ADV : Quelles seraient les pistes de sortie de crise? Quelles voies diplomatiques ?


RK : Je n'en vois pas beaucoup en ce moment... Nous ne sommes pas vraiment dans une période de sortie de crise maintenant, la priorité des Russes étant de sécuriser le Sud et de déposer le gouvernement de Kiev. Rappelons que des personnages clefs comme le Général Zolotov, chef de la Garde nationale, est encore plus nationaliste et radical que Poutine, et que si Poutine venait à disparaître, il serait remplacé probablement par des gens comme Victor Zolotov ou Nicolaï Patrouchev, chef du Conseil de Sécurité, qui pourraient oser frapper bien plus massivement encore l'Ukraine.
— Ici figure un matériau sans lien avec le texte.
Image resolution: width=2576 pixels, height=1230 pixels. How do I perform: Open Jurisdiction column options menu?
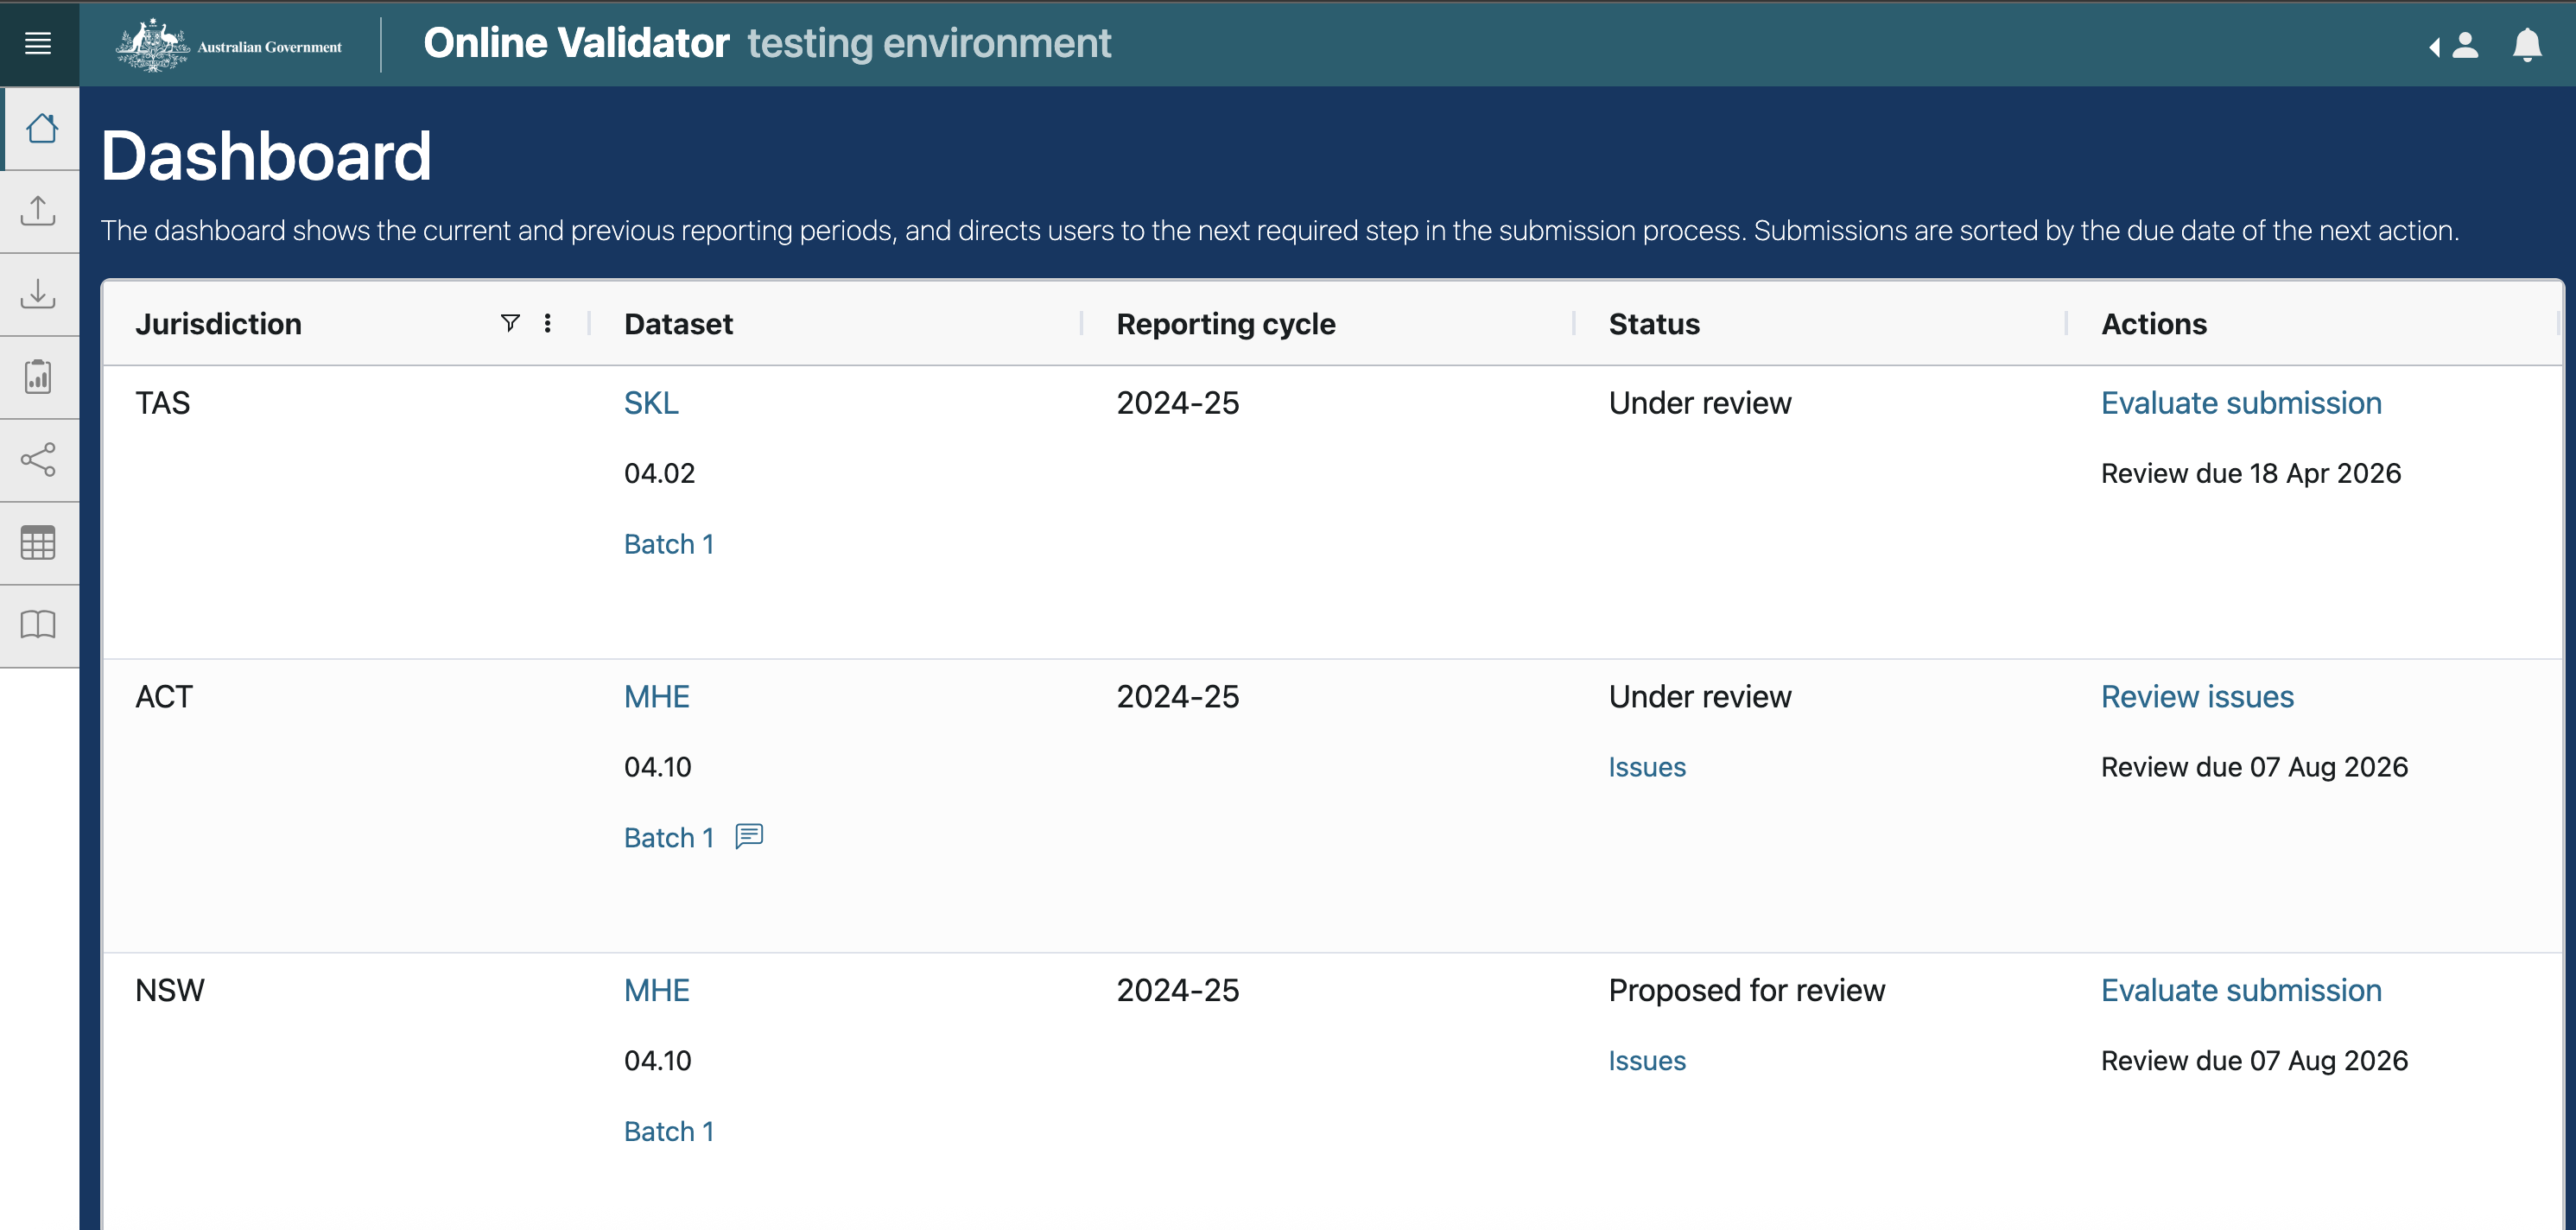(x=547, y=323)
Partons du constat que l’ONU aura bien de la peine à exister face aux intérêts divergents des cinq membres permanents de Conseil de Sécurité, et du leadership quasi nul de son Secrétaire Général Guterres qui ressemble à un Pape nu sans église... De plus, la quasi-totalité des pays européens fournissent plus ou moins de l'armement lourd, et nous voyons même des pays normalement neutres comme la Norvège en livrer, alors que ce pays aurait pu être susceptibles d’organiser des réunion en vue de la paix entre différents protagonistes et belligérants... Soit dit en passant, la Turquie, qui a débuté des pourparlers de paix, se disqualifie en tant que faiseur de paix en perdant de plus en plus sa neutralité depuis qu'elle montre son hostilité à la Russie en vendant des drones aux Ukrainiens. A proprement parler, il ne reste que la Suisse qui puisse le faire en rassemblant autour d'une table les différents protagonistes...


* La Russie au Moyen-Orient, L'Artilleur, Paris, 2017 et Le Chaos syrien, L'Artilleur, Paris, 2016,

** Le Conseil National de Sécurité, dirigé par Nicolaï Patrouchev depuis 2008, est un organe décisionnel et de contrôle majeur du pouvoir en Russie, qui répond directement à Poutine et prodigue des conseils sur les questions militaires et de sécurité en Russie. Patrouchev est un des plus fidèles alliés de Poutine et est un ex-agent de renseignement (KGB soviétique, puis FSB russe).